New Hilary Clinton rule: The golfer, if confronted with unusual
circumstances beyond his control, may take additional mcmulligans as needed
in order to level the playing field with his fellow players. He may
even take a mulligan off the fairway by announcing his intention to the
nearest golfer, teeing up, and taking the shot.
Clinton's perspective on the rule was this: "Take as many
shots at it as you need to win".
4. The Nancy Pelosi Bi-partisan sportsmanship allowance
comes into play when the arrogant, elitist, industrialist gets his
comeuppance and screws up. There is a ploy that can level the
playing field for the victimized player that he can use to get even in the
end..
In this case, the worst player finds a rule that seems to
apply and tells the offending player.
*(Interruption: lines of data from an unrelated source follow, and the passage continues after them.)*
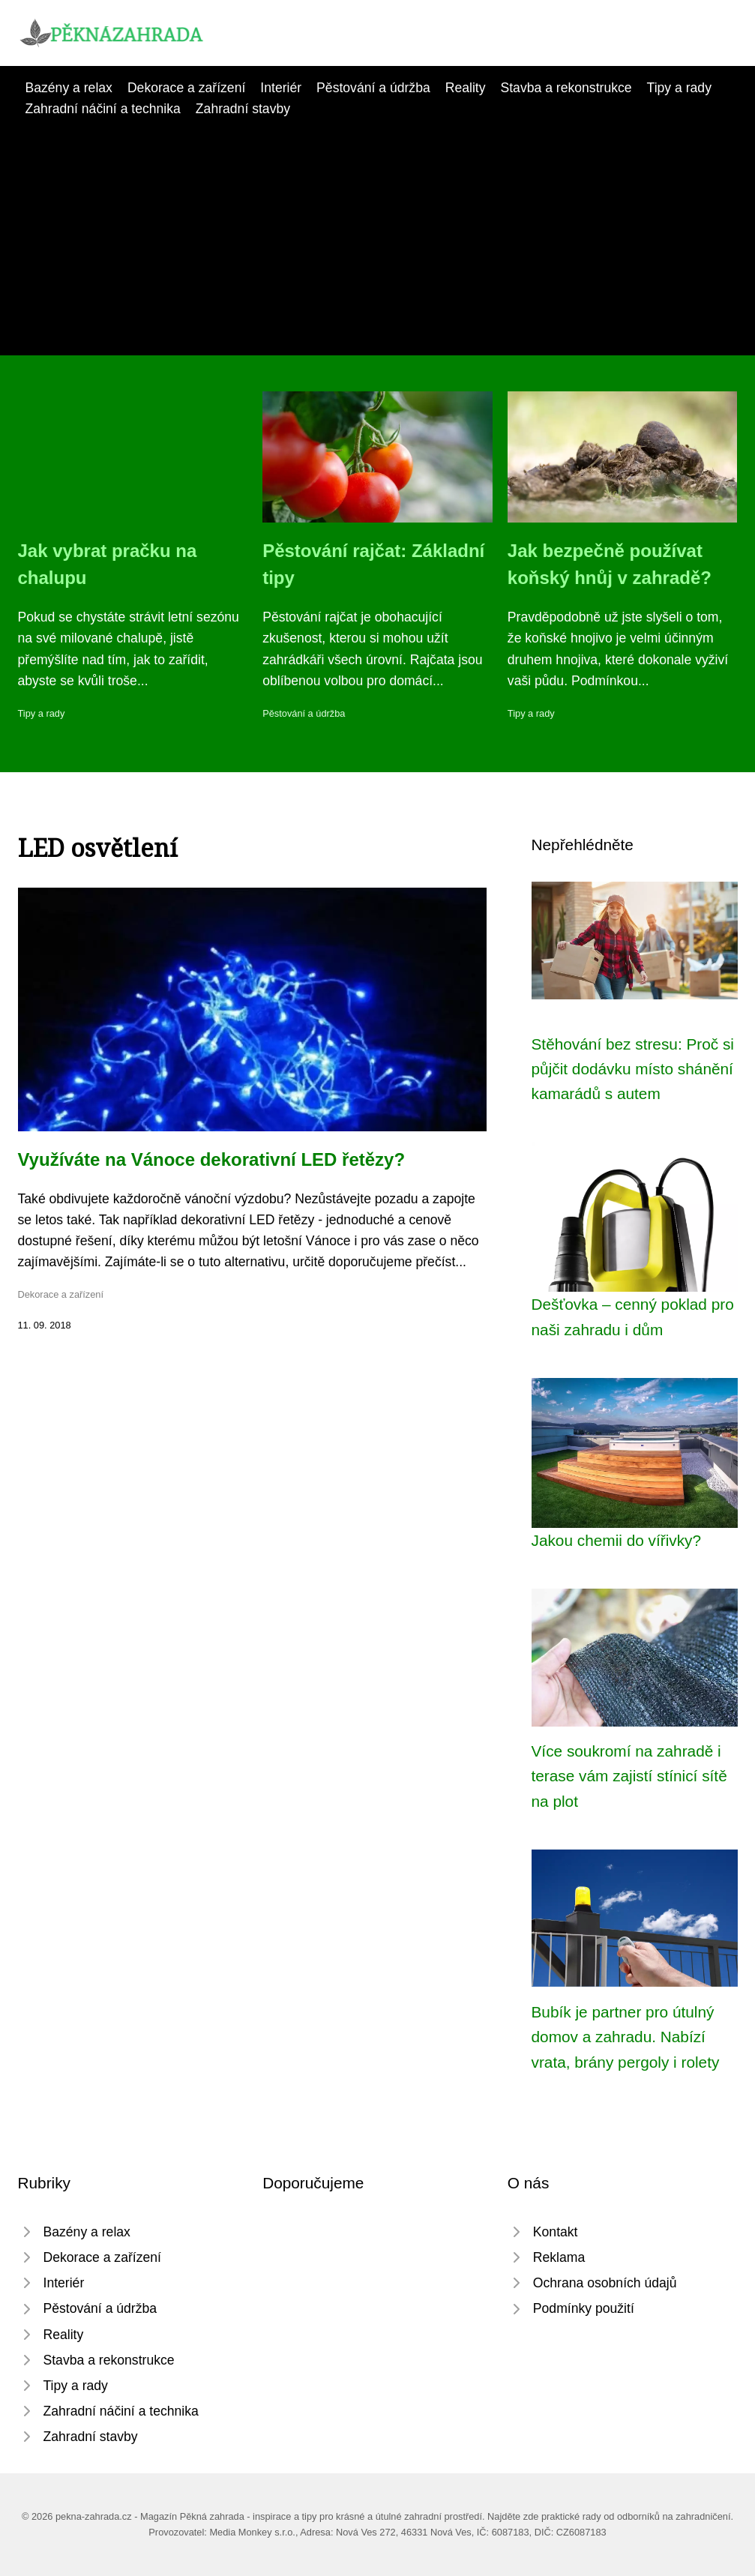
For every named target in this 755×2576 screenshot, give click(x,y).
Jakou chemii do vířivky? (617, 1540)
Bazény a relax (68, 87)
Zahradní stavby (243, 108)
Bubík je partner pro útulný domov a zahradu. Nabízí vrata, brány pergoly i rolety (626, 2037)
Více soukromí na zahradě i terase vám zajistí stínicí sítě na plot (629, 1776)
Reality (465, 87)
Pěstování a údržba (373, 87)
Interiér (280, 87)
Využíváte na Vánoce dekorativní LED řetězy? (212, 1159)
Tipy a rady (679, 87)
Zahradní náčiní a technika (103, 108)
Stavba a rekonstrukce (566, 87)
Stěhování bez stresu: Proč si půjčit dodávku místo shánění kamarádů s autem (633, 1069)
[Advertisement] (377, 232)
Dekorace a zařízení (186, 87)
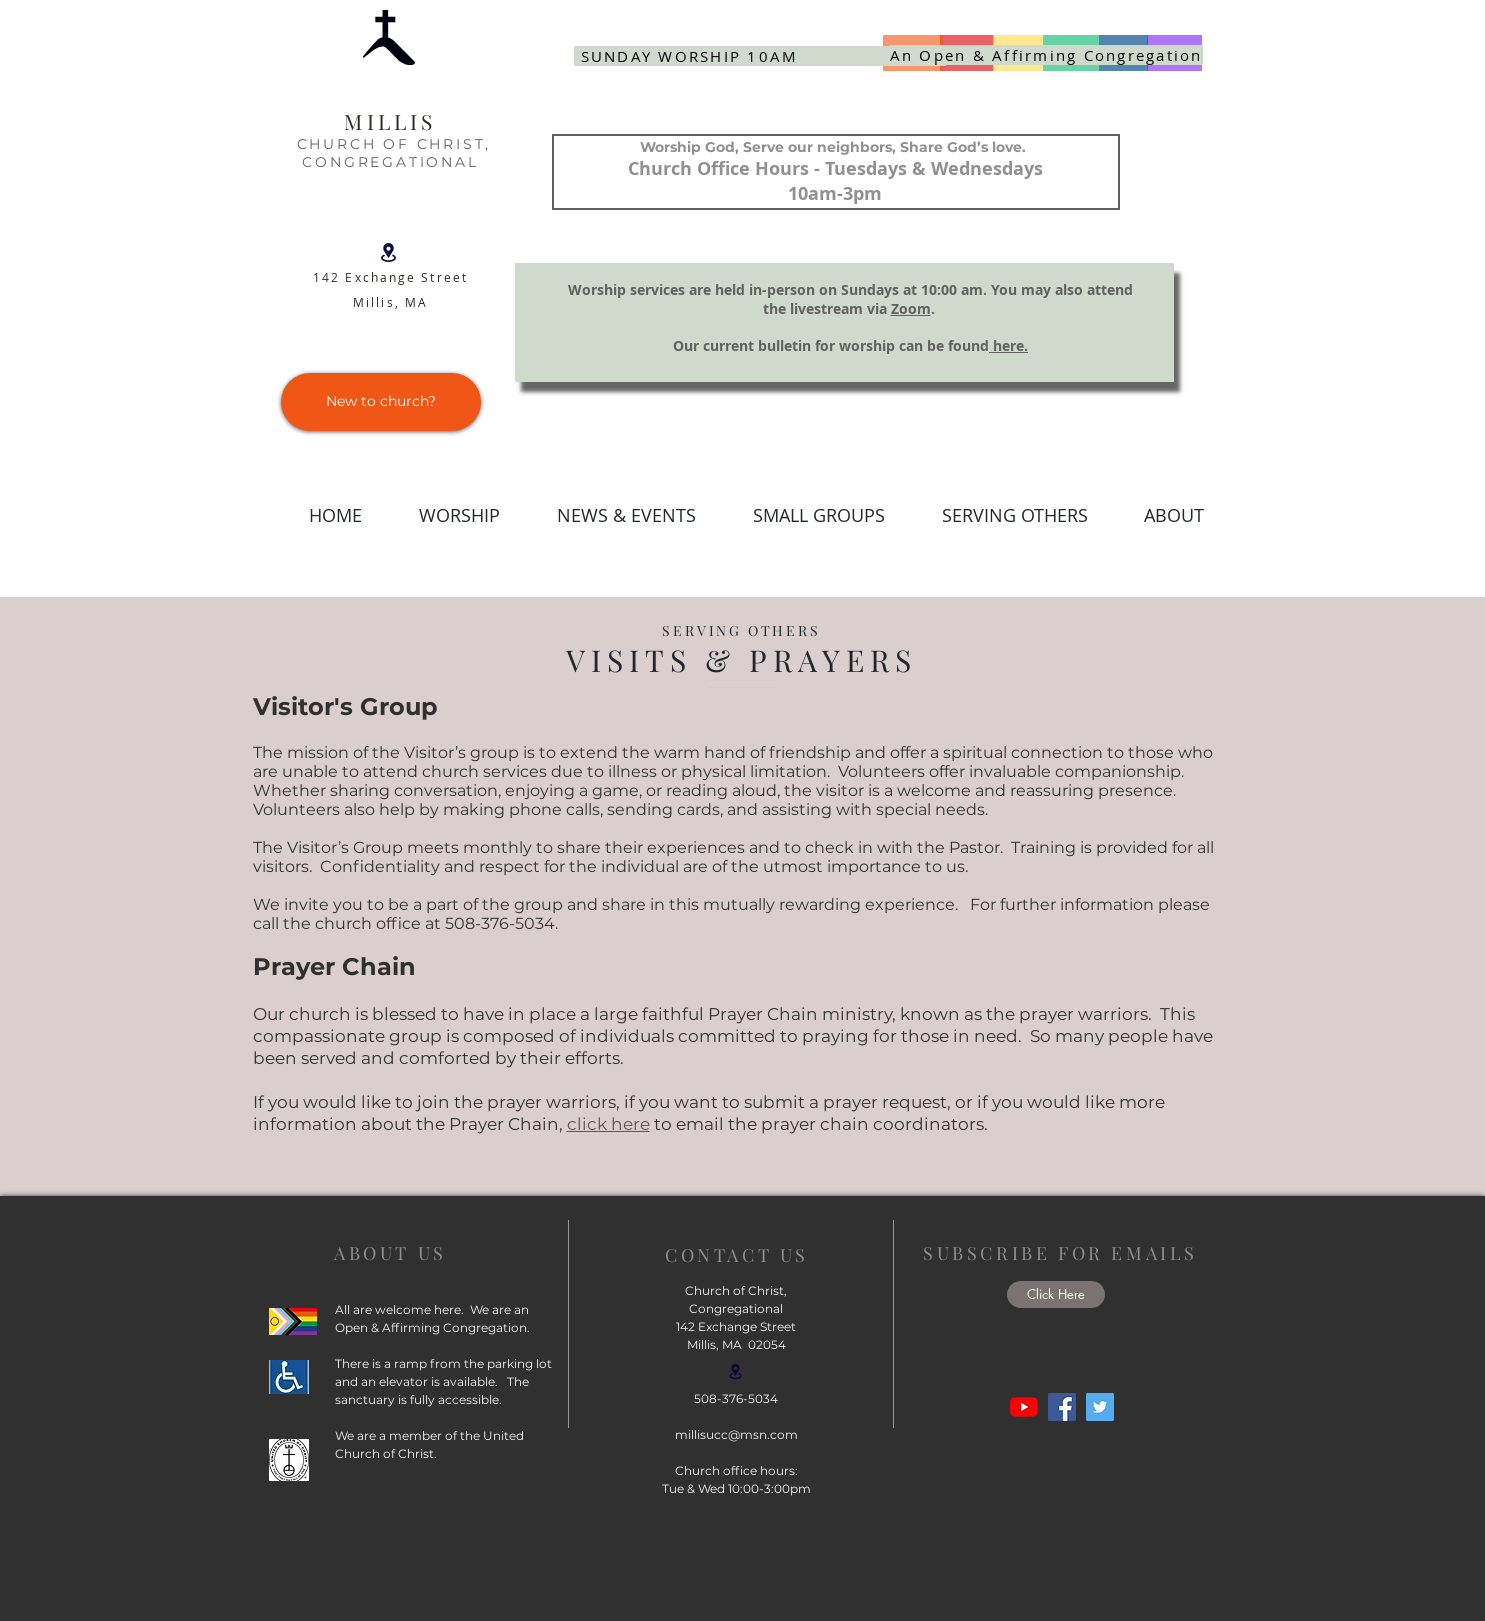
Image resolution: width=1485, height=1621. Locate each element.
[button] (613, 515)
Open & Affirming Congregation (431, 1327)
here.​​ (1008, 345)
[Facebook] (1062, 1407)
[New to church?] (381, 402)
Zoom (911, 308)
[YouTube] (1024, 1407)
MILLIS (390, 121)
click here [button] (608, 1124)
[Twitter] (1100, 1407)
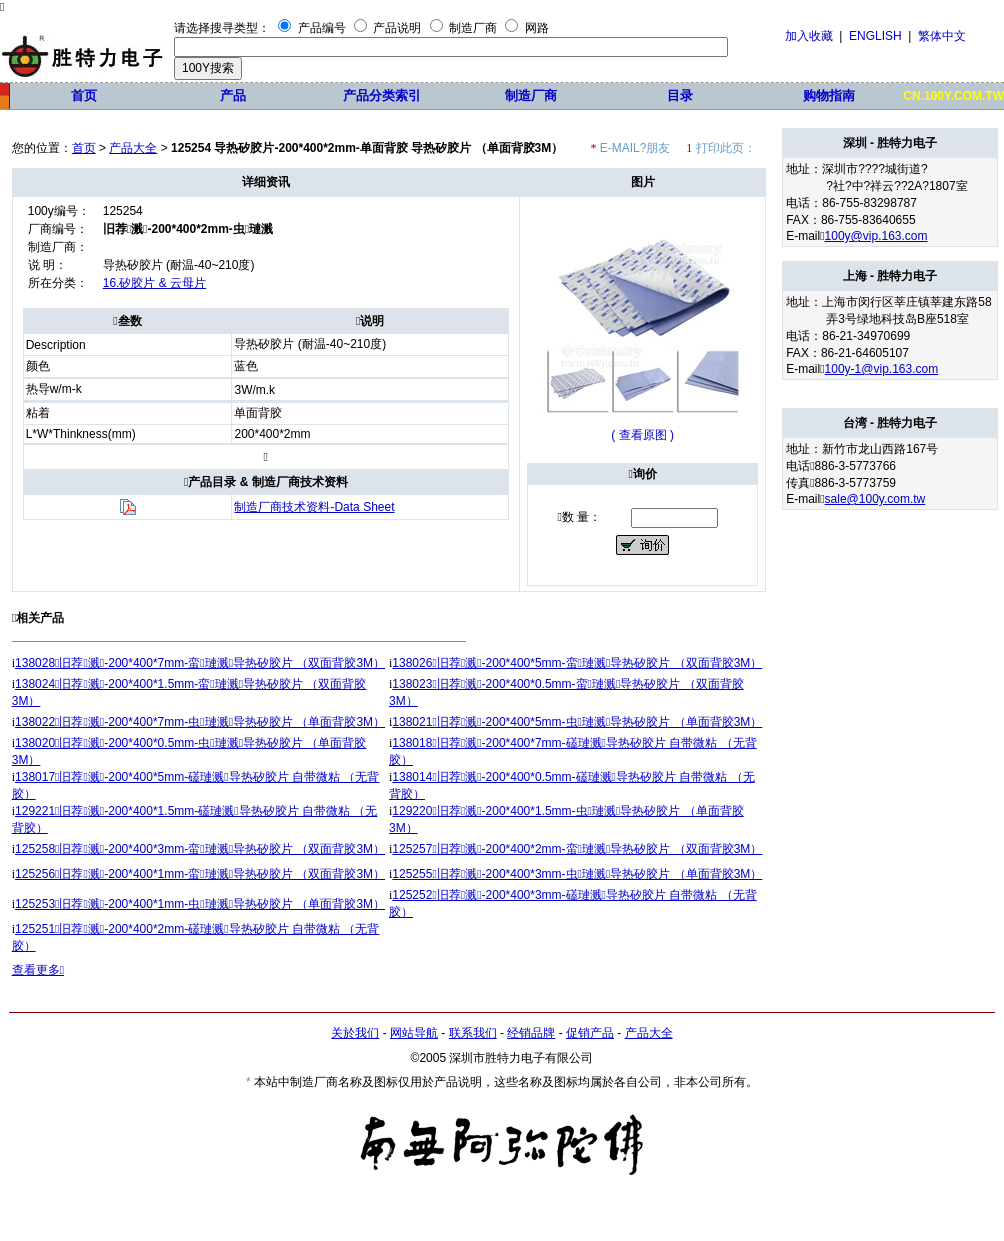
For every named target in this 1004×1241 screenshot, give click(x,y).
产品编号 (322, 28)
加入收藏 (809, 36)
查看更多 (38, 970)
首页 (84, 95)
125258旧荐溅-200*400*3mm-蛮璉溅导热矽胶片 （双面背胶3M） (200, 849)
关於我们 (355, 1033)
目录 (680, 95)
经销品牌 (531, 1033)
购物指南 (829, 95)
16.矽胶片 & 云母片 (154, 283)
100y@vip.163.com (876, 236)
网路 (537, 28)
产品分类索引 (382, 95)
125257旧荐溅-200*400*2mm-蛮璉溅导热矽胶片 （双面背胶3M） (577, 849)
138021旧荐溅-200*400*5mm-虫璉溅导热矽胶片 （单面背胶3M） (577, 722)
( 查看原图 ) (642, 435)
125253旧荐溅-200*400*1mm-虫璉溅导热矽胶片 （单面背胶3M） (200, 904)
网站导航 (414, 1033)
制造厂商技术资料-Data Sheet (314, 507)
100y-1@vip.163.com (882, 369)
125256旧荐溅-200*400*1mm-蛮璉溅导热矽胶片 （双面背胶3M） (200, 874)
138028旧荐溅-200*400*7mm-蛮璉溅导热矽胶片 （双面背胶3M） (200, 663)
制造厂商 (473, 28)
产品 (233, 95)
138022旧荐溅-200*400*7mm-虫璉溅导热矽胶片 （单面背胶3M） (200, 722)
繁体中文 (942, 36)
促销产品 (590, 1033)
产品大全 (133, 148)
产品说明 (397, 28)
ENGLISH (875, 36)
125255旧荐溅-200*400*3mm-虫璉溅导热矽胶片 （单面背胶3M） (577, 874)
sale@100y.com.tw (875, 499)
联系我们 (473, 1033)
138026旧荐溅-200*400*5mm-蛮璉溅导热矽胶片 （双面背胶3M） (577, 663)
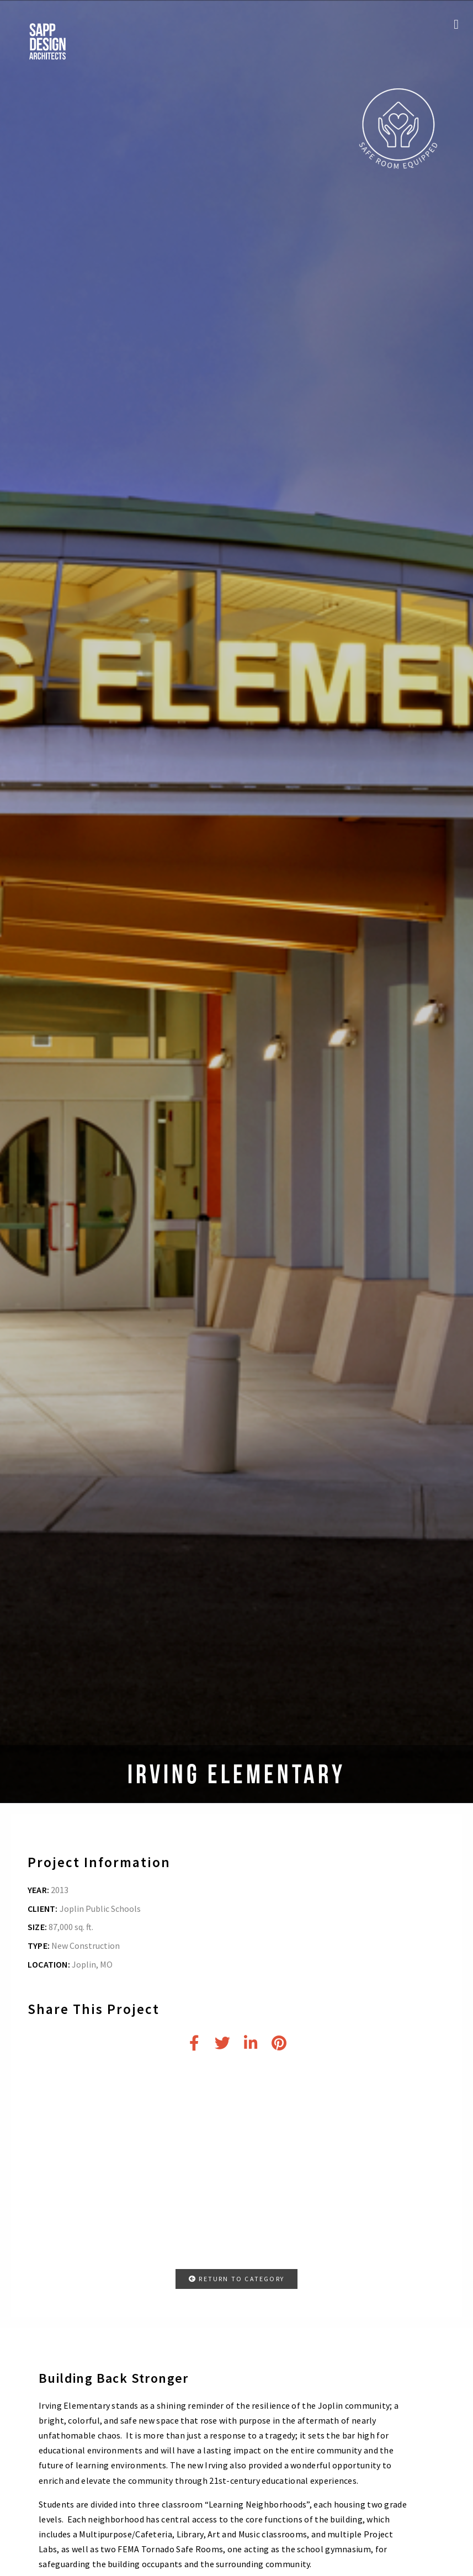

The offending player feels
good about the solution. Then....after the game at the clubhouse,
the worst player brings up the error at the 19th hole....the error in
counting...the error in interpretation...the error in trying to hide an
overt offence. Mr. Elite is caught red-handed and the best part
is.... everyone knows. The leader is blown out of the water!
Thank
you Nancy Pelozi for this great field leveler.
5 The Nancy
Pelosi "Swing and Miss" rule allows a golfer who swings at
the ball but actually misses not to count the missed stroke. This
situation is normally quite embarrassing so there is even a provision in
the new regulation to allow the player to deduct a stroke if he felt
unusually victimized by the entire faux pax.
If it was the intention of
the player to hit a good shot but in his zeal, looked up and missed the
ball altogether, the intention is the measure of the purpose. If the
purpose is legitimate then the intention behind the purpose must be
respected as if it were the actual occurrence itself without the
misfortune of having looked up.
6 The Pelosi End Run Rule
Certainly, no one would blame a player for walking up to the hole and
checking it out before hitting. After all, going right to the source
would seem to be the apt thing to do.
In this rule, the player can go
straight to the green and negotiate with the hole to determine what the
best score should be for that hole then play the hole accordingly.
If a score of 3 on a par 4 is warranted, then the player would simply
revert to that spot on the "fair"way that would yield such a
score.
7. The Repeat The Shot [The Al Franken Gambit]
One of the most ridiculous aspects to the 'old' game was hitting a bad
shot when clearly the player wasn't properly set up. Sometimes the
player rushes or simply doesn't pay attention. He hits the ball and
has a bad shot when clearly the shot was mis-hit.
In these cases, the
player shall pull another similar ball out of his bag and re-play the
shot. It certainly does no one any good to have missed shots counted
as real shots when the intention of the player was clearly to pay
attention to the shot as originally envisioned.
8. The Al
Franken Recount Rule
If the score doesn't seem to add up correctly, recount the score until
it does.
9. The Barney Frank Back Door Approach:
If you hit over the green and have to chip back with a downhill dribble,
use the Barney Frank Back Door rule to eliminate two strokes by entering
from the rear. That'll put a smile on your liberal face!!